++++ DATASET ENTRIES

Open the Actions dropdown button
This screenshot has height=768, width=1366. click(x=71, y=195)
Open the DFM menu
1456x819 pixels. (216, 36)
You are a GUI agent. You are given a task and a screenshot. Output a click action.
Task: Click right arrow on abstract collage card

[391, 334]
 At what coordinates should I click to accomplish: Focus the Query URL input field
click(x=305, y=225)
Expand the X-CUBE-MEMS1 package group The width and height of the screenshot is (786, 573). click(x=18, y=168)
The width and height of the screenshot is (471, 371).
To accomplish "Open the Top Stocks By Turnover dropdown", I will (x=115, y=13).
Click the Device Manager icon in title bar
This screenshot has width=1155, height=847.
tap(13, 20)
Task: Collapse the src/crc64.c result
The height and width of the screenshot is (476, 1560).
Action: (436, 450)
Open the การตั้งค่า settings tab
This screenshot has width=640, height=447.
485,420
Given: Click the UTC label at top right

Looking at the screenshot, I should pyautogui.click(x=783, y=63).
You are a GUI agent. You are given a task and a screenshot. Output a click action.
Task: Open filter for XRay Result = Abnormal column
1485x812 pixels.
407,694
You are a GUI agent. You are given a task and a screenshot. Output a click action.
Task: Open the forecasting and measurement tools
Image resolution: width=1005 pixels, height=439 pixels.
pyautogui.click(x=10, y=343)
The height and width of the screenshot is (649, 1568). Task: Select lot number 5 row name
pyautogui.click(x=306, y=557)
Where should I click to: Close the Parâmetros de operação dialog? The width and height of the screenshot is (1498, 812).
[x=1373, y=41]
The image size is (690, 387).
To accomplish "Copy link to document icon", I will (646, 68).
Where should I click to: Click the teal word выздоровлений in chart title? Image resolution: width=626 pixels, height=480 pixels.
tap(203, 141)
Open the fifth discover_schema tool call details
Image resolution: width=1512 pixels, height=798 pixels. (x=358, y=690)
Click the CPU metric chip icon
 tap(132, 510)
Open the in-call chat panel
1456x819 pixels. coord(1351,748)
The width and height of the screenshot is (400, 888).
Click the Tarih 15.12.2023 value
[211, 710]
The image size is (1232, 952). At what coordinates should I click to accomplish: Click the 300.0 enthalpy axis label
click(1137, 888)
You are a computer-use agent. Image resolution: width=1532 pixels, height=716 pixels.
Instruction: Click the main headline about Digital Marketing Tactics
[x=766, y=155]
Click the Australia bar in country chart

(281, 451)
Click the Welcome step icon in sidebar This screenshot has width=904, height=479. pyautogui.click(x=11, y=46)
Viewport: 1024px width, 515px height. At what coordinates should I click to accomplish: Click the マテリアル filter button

++++++++

[REQUIREMENTS] Reproduce all of the material above word for word, keeping every line in its original order.

[TASK SOLUTION]
Open the Actions dropdown button
This screenshot has height=768, width=1366. click(x=71, y=195)
Open the DFM menu
1456x819 pixels. (216, 36)
You are a GUI agent. You are given a task and a screenshot. Output a click action.
Task: Click right arrow on abstract collage card

[391, 334]
 At what coordinates should I click to accomplish: Focus the Query URL input field
click(x=305, y=225)
Expand the X-CUBE-MEMS1 package group The width and height of the screenshot is (786, 573). click(x=18, y=168)
The width and height of the screenshot is (471, 371).
To accomplish "Open the Top Stocks By Turnover dropdown", I will (x=115, y=13).
Click the Device Manager icon in title bar
This screenshot has width=1155, height=847.
tap(13, 20)
Task: Collapse the src/crc64.c result
The height and width of the screenshot is (476, 1560).
Action: (436, 450)
Open the การตั้งค่า settings tab
This screenshot has width=640, height=447.
485,420
Given: Click the UTC label at top right

Looking at the screenshot, I should pyautogui.click(x=783, y=63).
You are a GUI agent. You are given a task and a screenshot. Output a click action.
Task: Open filter for XRay Result = Abnormal column
1485x812 pixels.
407,694
You are a GUI agent. You are given a task and a screenshot. Output a click action.
Task: Open the forecasting and measurement tools
Image resolution: width=1005 pixels, height=439 pixels.
pyautogui.click(x=10, y=343)
The height and width of the screenshot is (649, 1568). Task: Select lot number 5 row name
pyautogui.click(x=306, y=557)
Where should I click to: Close the Parâmetros de operação dialog? The width and height of the screenshot is (1498, 812).
[x=1373, y=41]
The image size is (690, 387).
To accomplish "Copy link to document icon", I will (646, 68).
Where should I click to: Click the teal word выздоровлений in chart title? Image resolution: width=626 pixels, height=480 pixels.
tap(203, 141)
Open the fifth discover_schema tool call details
Image resolution: width=1512 pixels, height=798 pixels. (x=358, y=690)
Click the CPU metric chip icon
 tap(132, 510)
Open the in-call chat panel
1456x819 pixels. coord(1351,748)
The width and height of the screenshot is (400, 888).
Click the Tarih 15.12.2023 value
[211, 710]
The image size is (1232, 952). At what coordinates should I click to accomplish: Click the 300.0 enthalpy axis label
click(1137, 888)
You are a computer-use agent. Image resolution: width=1532 pixels, height=716 pixels.
Instruction: Click the main headline about Digital Marketing Tactics
[x=766, y=155]
Click the Australia bar in country chart

(281, 451)
Click the Welcome step icon in sidebar This screenshot has width=904, height=479. pyautogui.click(x=11, y=46)
Viewport: 1024px width, 515px height. At what coordinates should I click to accomplish: Click the マテリアル filter button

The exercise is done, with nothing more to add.